On x86, the problem is still there but less extreme:

x86 with K80
./a.out
allocating...
Free = 11929124864 Total = 11995578368
Free = 11362893824 Total = 11995578368
Hooreey !!!
allocating...
Free = 11362893824 Total = 11995578368
Free = 10236723200 Total = 11995578368
Hooreey !!!

The memory reserved is still much larger than the storage required for the array.

If you use a standard cudaMalloc or cudaMallocManaged on flat arrays this is the output

Standard cudaMalloc...
Free = 11929124864 Total = 11995578368
Free = 11912740864 Total = 11995578368
Flat cudaMallocManaged...
Free = 11929124864 Total = 11995578368
Free = 11912347648 Total = 11995578368
allocating...
Free = 11929124864 Total = 11995578368
Free = 11362893824 Total = 11995578368
Hooreey !!!
allocating...
Free = 11362893824 Total = 11995578368
Free = 10236723200 Total = 11995578368
Hooreey !!!

cudaMalloc memory usage = 82837504
cudaMallocManaged memory usage on flat array = 83230720
your memory usage = 1758855168 (21X more)

Hi all,

Thank you for yours important answers they were really really so helpful for me. I was thinking it’s bug, you enlighten this issue.

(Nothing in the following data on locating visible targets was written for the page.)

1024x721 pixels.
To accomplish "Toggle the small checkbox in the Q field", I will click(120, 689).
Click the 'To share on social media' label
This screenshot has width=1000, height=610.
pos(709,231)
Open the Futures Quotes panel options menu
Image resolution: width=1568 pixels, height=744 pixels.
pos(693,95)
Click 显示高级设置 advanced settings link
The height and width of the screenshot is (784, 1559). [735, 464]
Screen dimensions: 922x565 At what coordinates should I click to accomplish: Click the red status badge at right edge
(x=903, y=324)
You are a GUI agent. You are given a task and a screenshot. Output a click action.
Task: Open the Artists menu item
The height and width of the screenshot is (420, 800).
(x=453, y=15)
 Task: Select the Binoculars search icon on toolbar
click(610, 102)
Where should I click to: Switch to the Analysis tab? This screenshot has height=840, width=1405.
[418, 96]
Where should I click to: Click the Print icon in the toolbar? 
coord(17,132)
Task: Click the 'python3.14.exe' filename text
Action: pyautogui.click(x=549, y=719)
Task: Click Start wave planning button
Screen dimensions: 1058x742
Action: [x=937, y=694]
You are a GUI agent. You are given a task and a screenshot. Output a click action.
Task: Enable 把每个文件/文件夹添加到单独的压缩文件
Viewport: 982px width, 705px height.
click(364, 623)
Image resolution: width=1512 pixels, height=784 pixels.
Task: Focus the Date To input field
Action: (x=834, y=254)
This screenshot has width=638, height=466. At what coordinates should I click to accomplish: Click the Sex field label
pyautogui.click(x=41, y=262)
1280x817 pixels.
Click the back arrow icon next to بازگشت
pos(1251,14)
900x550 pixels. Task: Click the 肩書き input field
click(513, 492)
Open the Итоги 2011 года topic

I made a another small test that allocates 1d, 2d and 3d array with technique that I provided (like tree).

X64 with k40
 Allocating -> 80MB Allocated -> 84MB !!!
 Allocating [2D]-> 80MB Allocated -> 130MB !!!
 Allocating [3D]-> 80MB Allocated -> 134MB !!!
power8 with k40
 Allocating -> 80MB Allocated -> 84MB !!!
 Allocating [2D]-> 80MB Allocated -> 2080MB !!!
 Allocating [3D]-> 80MB Allocated -> 2114MB !!!

As I understand, if you are working with flat arrays both system are working in the same way. But if you are doing pointer chasing, connecting pointer with each other like i did, runtime allocates excessively huge amount of memory.

pagesizes of systems 4kb ,64kb respectively. Can we interpret this difference is because of pagesize ? 8x times big page size, it allocates more or less 8 times bigger portion ?

and another quick question, in case of pascal gpu everything works as expected. But is that recommended way for pascal ? I mean, Do I loose performance in pascal since i used multi dimensional arrays ?

Thinking more about the case with Pascal, your code was just allocating.
It is possible that once you touch the pages, the same overhead may show up even on Pascal.

Right, because I connect pointers to make multi dimensional array in host side basically. So first touch will be by host. I would like to try when I have chance with pascal. Also is this case same with OS based multi dimensional array allocating in pascal without using cudaMallocManaged ?

But another question, does page size make difference of performance ? Because there is sort of huge difference between x86 and power pages.

By the way, thank you for quick reply and interest. It was really helpful conversation for me.